Bhansali reaches for inspiration to Mughal-E-Azam and does not try to hide it. The mirror hall and the garden where Mastani performs her dances may as well be those in which Madhubala as Anarkali twirled elegantly some sixty years ago. And the theme of overwhelming, all-consuming love leading to ruin and madness had always been something the director has been into. The characters and the actors are well blended, the roles wonderfully executed, yet the writing leaves space for improvement. It is not difficult for me to believe Mastani loved used metaphors and poetry often, but in the film every line from her lips is a complex artistic composition with hidden meaning. That, I believe, is why some people found Deepika Padukone lacking in perfection in the role. In my view she was very, very good, but the writing made her speech seem artificial. 

Finally, Deepika is not the best actress in India, yet for the role she was well suited. Convincing in fight scenes (if only she had been in more!), subtle and dreamy when in love, graceful (though not technically perfect) while dancing, with fire in her eyes when confronted, she also possesses that certain air of being the Ultimate woman in the story. It was not difficult for me to see why would Bajirao forget the lovely, faithful and docile Kashi for the fascinating Mastani who better matched his own personality. I liked how Mastani strove to get what she wanted and believed to be hers. But why did Mastani came to Bajirao´s home with only one servant and did so little to let Bajirao know about her being present at all? This bit made little sense to me.

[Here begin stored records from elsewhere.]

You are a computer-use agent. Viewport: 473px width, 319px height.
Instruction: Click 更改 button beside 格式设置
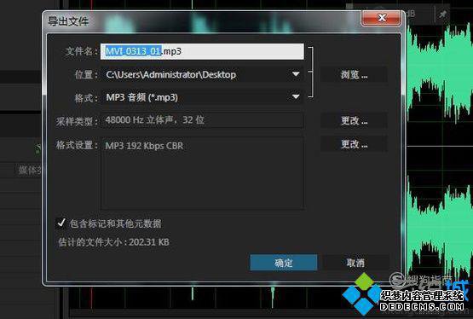[354, 144]
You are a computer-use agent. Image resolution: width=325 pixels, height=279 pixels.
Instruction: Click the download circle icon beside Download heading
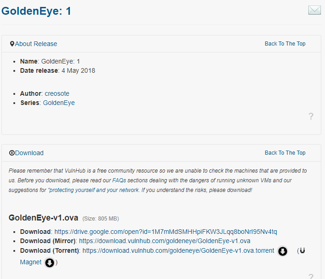click(12, 153)
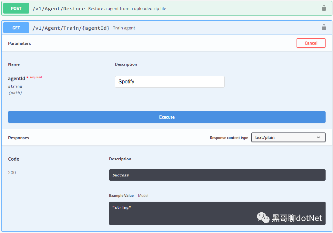Click the Parameters section header
333x233 pixels.
(x=19, y=43)
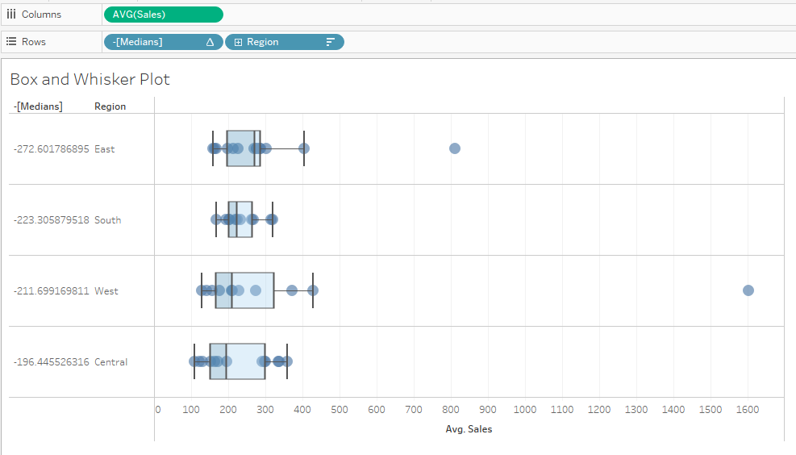This screenshot has width=796, height=455.
Task: Click the sort icon on Region pill
Action: (x=330, y=42)
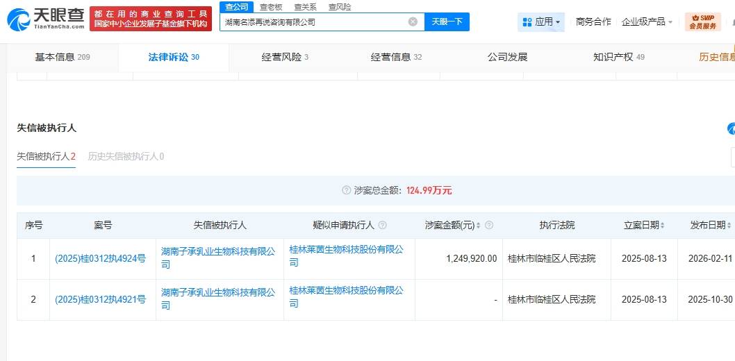Open the 知识产权 tab
The image size is (735, 361).
(x=618, y=57)
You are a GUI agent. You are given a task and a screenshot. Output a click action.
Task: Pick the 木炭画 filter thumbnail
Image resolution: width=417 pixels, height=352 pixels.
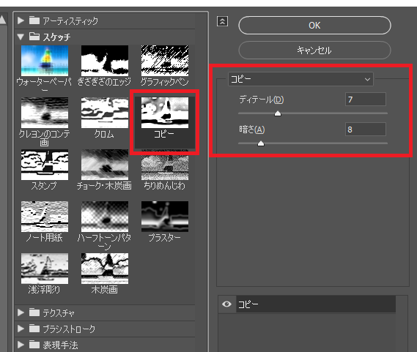pyautogui.click(x=105, y=269)
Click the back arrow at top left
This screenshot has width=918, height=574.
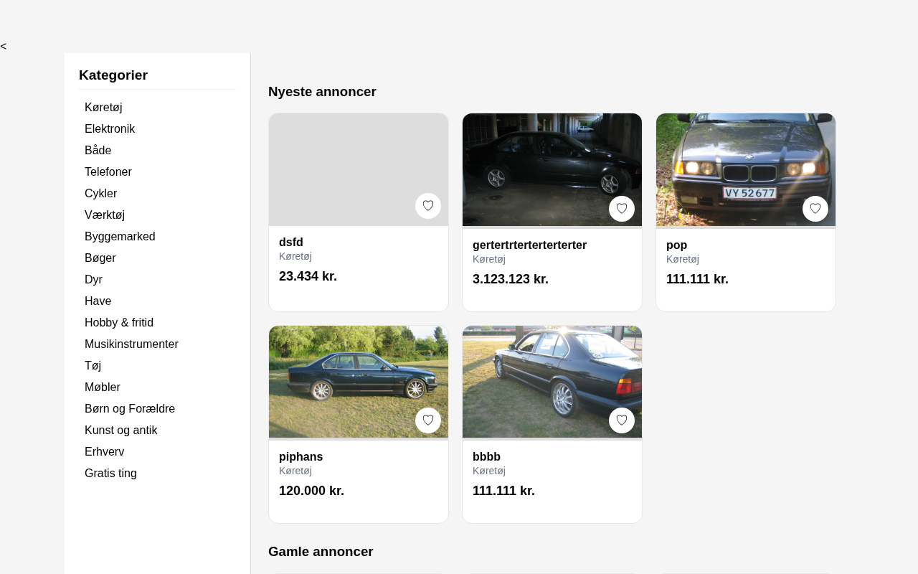pyautogui.click(x=4, y=47)

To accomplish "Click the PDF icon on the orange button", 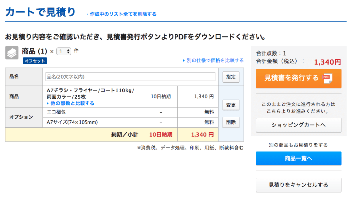I will [x=327, y=78].
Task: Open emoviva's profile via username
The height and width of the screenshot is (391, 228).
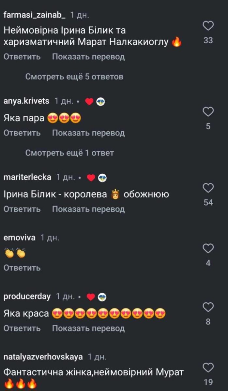Action: pos(19,238)
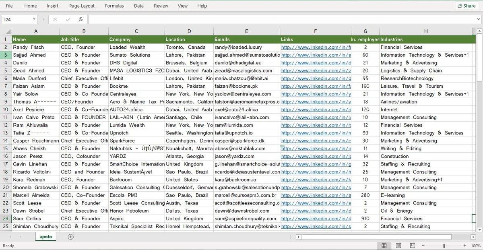Click the formula bar confirm checkmark icon

pos(68,19)
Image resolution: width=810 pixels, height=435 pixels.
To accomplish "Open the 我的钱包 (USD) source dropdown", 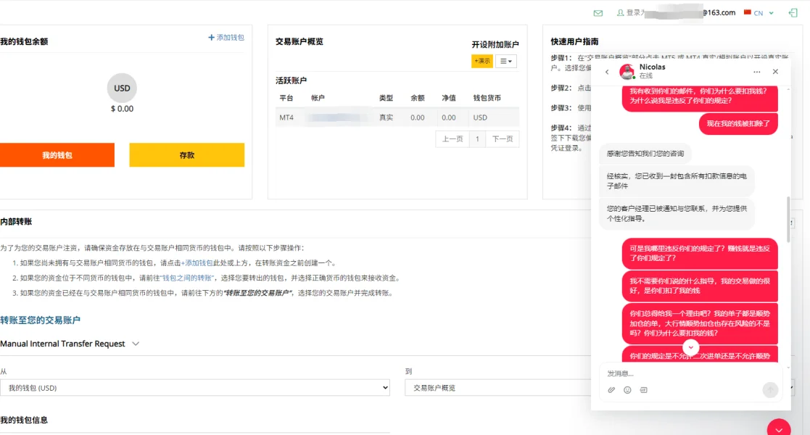I will tap(196, 387).
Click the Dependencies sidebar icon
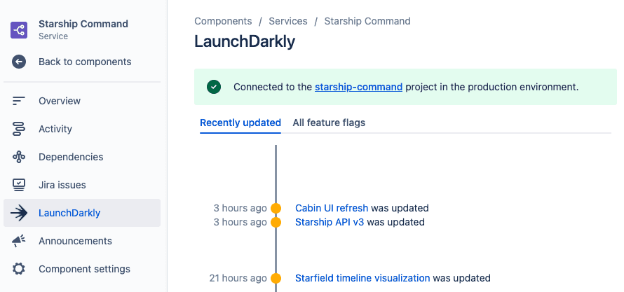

Ranveer Singh washed away all the excess oil from Ram Leela and Gunday (thank God), and gives his best performance yet. The energy and force seem to surge through him, there is a slight hint of arrogance and later his desperation over the whole situation he created makes him both frightful and pitiful. The interaction between the two leads is more mature in Ram Leela, and even without crawling over each other in every moment available they come off much more in love here. Few happy moments for them would have been nice, but probably stretching the movie would not have been a good idea. Priyanka Chopra as Chandramukhi Kashi, the „other“ woman, is as fine as she can be. The hurt, the disbelief, the denial, the acceptance and silent suffering, everything is mirrored clearly in her expressions. From the supporting cast Tanvi Azmi as Bajirao´s mother impressed me the most.

I think my only major complaints would be a) lack of Mastani action in the second half b) non-memorable music with the exception of Deewani Mastani and c) the lack of closure to the story. No matter how passionate and overwhelming, the love affair of Bajirao and Mastani was not their own matter and the whole mess it created encompassed many other people. Even after the lovers die the story has loose ends and Bhansali leaves them hanging without a thought. In the very least what thereafter happened to Kashi and to Mastani´s child should have been mentioned. In Devdas the abrupt end and fade to black felt right, but even though the director was aiming for the same escalation of the momentum here, with Bajirao putting the last of his strength into a fight with demons only visible to him, the effect, though felt, is not of the same level. And I also hoped Mastani would die of something more palpable than a broken heart. Perhaps I have grown old and cynical?

In the end I can only say this is a movie I will certainly watch again. There are not many films like that, certainly not in Bollywood. Mughal-E-Azam it´s not. But deserving appreciation and some love it is.